Il prossimo 14 maggio il Tribunale delle Imprese di Milano sarà chiamato a decidere se avviare il procedimento giudiziario contro Meta — proprietaria di Facebook e Instagram — e TikTok nell’ambito di quella che viene definita la prima class action inibitoria in Europa a tutela dei minori nel digitale. L’azione legale è stata promossa dal Moige (Movimento Italiano Genitori), insieme allo studio legale Ambrosio & Commodo di Torino e a un gruppo di famiglie italiane.
Secondo i promotori dell’iniziativa, milioni di bambini tra i 7 e i 14 anni utilizzerebbero quotidianamente le piattaforme social attraverso dati anagrafici falsi o non verificati, nonostante la normativa italiana ed europea vieti l’accesso ai minori di 14 anni senza specifiche autorizzazioni.
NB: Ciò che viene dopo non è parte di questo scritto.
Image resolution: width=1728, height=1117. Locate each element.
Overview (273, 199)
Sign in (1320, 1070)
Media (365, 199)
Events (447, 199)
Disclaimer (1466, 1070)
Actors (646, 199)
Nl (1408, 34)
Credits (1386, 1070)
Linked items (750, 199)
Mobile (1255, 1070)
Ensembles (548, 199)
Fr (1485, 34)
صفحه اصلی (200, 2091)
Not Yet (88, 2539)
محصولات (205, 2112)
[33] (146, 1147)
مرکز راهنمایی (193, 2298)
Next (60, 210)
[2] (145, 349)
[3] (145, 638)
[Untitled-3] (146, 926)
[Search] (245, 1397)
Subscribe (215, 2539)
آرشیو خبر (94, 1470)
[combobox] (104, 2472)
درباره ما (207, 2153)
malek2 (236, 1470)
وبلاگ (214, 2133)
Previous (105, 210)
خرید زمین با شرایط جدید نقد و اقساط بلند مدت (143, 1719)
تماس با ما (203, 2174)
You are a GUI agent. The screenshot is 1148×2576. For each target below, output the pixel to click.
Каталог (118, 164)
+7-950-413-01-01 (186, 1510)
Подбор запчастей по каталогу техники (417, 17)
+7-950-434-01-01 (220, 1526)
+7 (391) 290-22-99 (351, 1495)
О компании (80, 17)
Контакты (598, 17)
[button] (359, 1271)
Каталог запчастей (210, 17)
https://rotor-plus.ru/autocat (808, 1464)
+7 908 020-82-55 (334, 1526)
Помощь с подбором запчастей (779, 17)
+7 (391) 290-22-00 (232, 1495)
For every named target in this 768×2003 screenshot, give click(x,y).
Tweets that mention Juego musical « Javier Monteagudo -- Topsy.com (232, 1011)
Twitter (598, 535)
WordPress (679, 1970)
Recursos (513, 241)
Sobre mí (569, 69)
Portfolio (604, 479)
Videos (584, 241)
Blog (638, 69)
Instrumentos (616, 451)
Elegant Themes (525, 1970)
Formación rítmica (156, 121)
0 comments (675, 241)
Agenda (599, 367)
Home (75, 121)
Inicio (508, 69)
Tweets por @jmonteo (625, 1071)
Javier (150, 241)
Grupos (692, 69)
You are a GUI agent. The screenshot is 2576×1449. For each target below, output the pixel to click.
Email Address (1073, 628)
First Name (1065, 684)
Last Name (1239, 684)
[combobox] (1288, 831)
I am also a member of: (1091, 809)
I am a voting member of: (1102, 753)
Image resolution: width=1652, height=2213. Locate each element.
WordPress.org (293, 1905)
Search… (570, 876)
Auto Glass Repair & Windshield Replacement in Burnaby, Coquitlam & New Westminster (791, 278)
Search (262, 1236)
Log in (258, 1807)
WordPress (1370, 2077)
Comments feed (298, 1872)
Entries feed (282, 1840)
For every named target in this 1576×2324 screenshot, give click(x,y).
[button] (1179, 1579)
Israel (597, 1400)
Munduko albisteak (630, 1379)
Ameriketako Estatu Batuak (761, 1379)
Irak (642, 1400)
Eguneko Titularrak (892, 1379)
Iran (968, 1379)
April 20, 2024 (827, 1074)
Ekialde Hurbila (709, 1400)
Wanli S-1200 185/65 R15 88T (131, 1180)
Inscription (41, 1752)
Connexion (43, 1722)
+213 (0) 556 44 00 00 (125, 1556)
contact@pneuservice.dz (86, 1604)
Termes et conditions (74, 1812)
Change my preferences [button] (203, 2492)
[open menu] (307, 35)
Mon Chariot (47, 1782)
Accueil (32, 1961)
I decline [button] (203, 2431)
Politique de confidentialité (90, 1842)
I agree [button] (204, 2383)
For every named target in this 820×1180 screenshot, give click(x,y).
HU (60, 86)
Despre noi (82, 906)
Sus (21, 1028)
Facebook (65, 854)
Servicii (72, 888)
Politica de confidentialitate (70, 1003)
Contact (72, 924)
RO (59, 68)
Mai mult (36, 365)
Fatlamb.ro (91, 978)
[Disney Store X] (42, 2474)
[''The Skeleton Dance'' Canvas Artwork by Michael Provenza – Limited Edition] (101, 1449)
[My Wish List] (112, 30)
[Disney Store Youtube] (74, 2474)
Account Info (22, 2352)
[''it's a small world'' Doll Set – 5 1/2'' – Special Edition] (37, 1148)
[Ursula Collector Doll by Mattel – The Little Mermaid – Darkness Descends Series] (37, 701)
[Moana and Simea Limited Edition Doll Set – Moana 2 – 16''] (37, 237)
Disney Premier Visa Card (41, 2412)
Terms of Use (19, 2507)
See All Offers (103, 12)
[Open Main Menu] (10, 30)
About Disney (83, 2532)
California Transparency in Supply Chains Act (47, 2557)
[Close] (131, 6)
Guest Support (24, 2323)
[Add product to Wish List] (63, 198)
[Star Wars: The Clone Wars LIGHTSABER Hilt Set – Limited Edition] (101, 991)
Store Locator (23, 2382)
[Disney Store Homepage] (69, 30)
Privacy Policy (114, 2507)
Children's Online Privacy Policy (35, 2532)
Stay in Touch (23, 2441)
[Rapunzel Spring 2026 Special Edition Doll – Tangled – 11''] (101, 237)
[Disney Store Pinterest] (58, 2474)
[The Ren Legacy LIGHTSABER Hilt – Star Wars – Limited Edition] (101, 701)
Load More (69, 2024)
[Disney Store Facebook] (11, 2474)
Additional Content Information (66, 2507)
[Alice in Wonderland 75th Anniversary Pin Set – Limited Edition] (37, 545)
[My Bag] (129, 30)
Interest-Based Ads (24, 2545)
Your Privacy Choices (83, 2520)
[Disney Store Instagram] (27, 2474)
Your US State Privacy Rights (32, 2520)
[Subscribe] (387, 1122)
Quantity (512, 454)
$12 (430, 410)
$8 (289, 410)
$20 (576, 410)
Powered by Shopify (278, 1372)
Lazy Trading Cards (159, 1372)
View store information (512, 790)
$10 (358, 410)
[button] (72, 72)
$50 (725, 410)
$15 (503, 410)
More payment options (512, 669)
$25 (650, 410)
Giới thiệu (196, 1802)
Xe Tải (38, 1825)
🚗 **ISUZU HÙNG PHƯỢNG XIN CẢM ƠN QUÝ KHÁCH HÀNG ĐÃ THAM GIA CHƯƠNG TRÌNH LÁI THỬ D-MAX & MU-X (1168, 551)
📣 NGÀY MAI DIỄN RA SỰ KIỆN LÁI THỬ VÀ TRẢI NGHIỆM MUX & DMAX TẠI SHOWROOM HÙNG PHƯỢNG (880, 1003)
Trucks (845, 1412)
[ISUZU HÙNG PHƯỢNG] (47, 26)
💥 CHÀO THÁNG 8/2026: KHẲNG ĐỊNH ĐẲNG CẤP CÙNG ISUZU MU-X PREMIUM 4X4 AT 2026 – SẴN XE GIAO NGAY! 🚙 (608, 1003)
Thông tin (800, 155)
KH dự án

La stima riportata parla di circa 3,5 milioni di minori presenti online in condizioni ritenute irregolari.
La class action punta a ottenere l’introduzione obbligatoria di sistemi certificati di verifica dell’età e la rimozione dei meccanismi digitali considerati potenzialmente “additivi”, come scroll infinito, algoritmi di profilazione e tecniche di captologia. Il Moige sostiene che tali strumenti favoriscano dipendenza digitale e impatti negativi sulla salute mentale dei più giovani.
Meta, dal canto suo, ha ribadito l’impegno nella protezione degli adolescenti online attraverso strumenti di sicurezza dedicati agli account per teenager, limitazioni sui contenuti e controlli sul tempo trascorso sulle piattaforme.
La vicenda rappresenta un passaggio potenzialmente storico nel rapporto tra Big Tech, tutela dei minori e responsabilità digitale in Europa.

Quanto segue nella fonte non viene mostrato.